* Texto de leitura
******

Autor: Jonathas Rafael

Supervalorização das culturas “de fora”: uma perda de identidade nacional

1/11/2016 - São Roque - SP

“Receberemos nesta semana a visita da modelo internacional em nossa instituição, para falar sobre técnicas inovadoras de Design, não percam!”. “Ok, quando estiver preparada, pode começar a cantar o grande sucesso internacional Halo, de Beyoncé!”. “Não, estaremos indo ao Rio é nesta noite! Vamos ver se desta vez conseguimos os passaportes para morarmos nos EUA, ganhar um dinheiro e, claro, apreciar o que lá tem de melhor!”. “Mas, na Suécia e na Holanda, as prisões estão fechadas, enquanto que no Brasil estão lotadas, o que indica ter algo de errado com essa merda de país!”. “As melhores obras literárias são as de Shakespeare e Dostoievski, por aqui só se fala de coisa banal!”. 

 

Não é difícil escutar declarações desse tipo, seja no ponto de ônibus, em casa, no trabalho, nas Universidades e Faculdades, em conversas formais e informais. Declarações que, no final das contas, buscam supervalorizar culturas “de fora” e, indispensavelmente, depreciar a cultura brasileira. Demonstra-se com declarações desse tipo que a “identidade nacional”, tão perigosa em excesso e em escassez, está desajustada. Os extremos não são aconselháveis.

******

* Dados fornecidos
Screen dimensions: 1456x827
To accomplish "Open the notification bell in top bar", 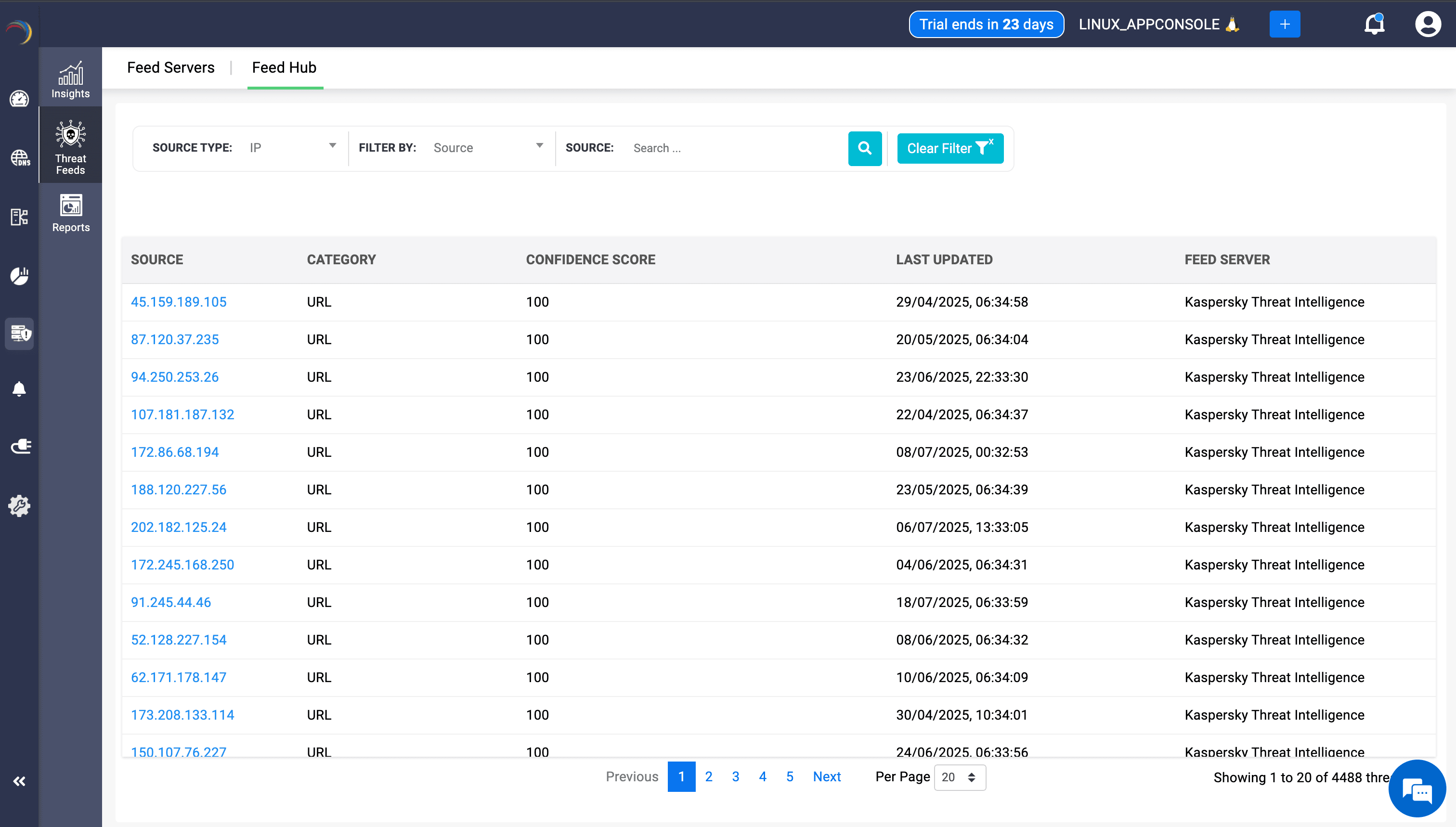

******

* Tarefa 1
As afirmações abaixo estão de acordo com o texto de leitura? Para cada uma, responda sim ou não e cite literalmente as palavras do texto que decidem a resposta.
(a) O texto afirma que é difícil escutar declarações desse tipo.
(b) Segundo o texto, essas declarações buscam depreciar a cultura brasileira.
(c) O texto considera a identidade nacional perigosa apenas quando em excesso.
* Tarefa 2
No texto de leitura, reescreva em forma de lista mais curta o parágrafo que começa com "Não é difícil escutar declarações desse tipo", mantendo os fatos principais.
* Tarefa 3
Repita o trecho do texto de leitura começando em "Não é difícil" e seguindo até "não são aconselháveis.".

* Solução da tarefa 1
(a) Não: "Não é difícil escutar declarações desse tipo"
(b) Sim: "buscam supervalorizar culturas “de fora” e, indispensavelmente, depreciar a cultura brasileira"
(c) Não: "tão perigosa em excesso e em escassez"

* Solução da tarefa 2
- Declarações desse tipo são comuns em vários lugares (ponto de ônibus, casa, trabalho, universidades e faculdades), em conversas formais e informais.
- Elas supervalorizam culturas "de fora" e depreciam a cultura brasileira.
- Mostram que a "identidade nacional", perigosa tanto em excesso quanto em escassez, está desajustada.
- Os extremos não são aconselháveis.

* Solução da tarefa 3
Não é difícil escutar declarações desse tipo, seja no ponto de ônibus, em casa, no trabalho, nas Universidades e Faculdades, em conversas formais e informais. Declarações que, no final das contas, buscam supervalorizar culturas “de fora” e, indispensavelmente, depreciar a cultura brasileira. Demonstra-se com declarações desse tipo que a “identidade nacional”, tão perigosa em excesso e em escassez, está desajustada. Os extremos não são aconselháveis.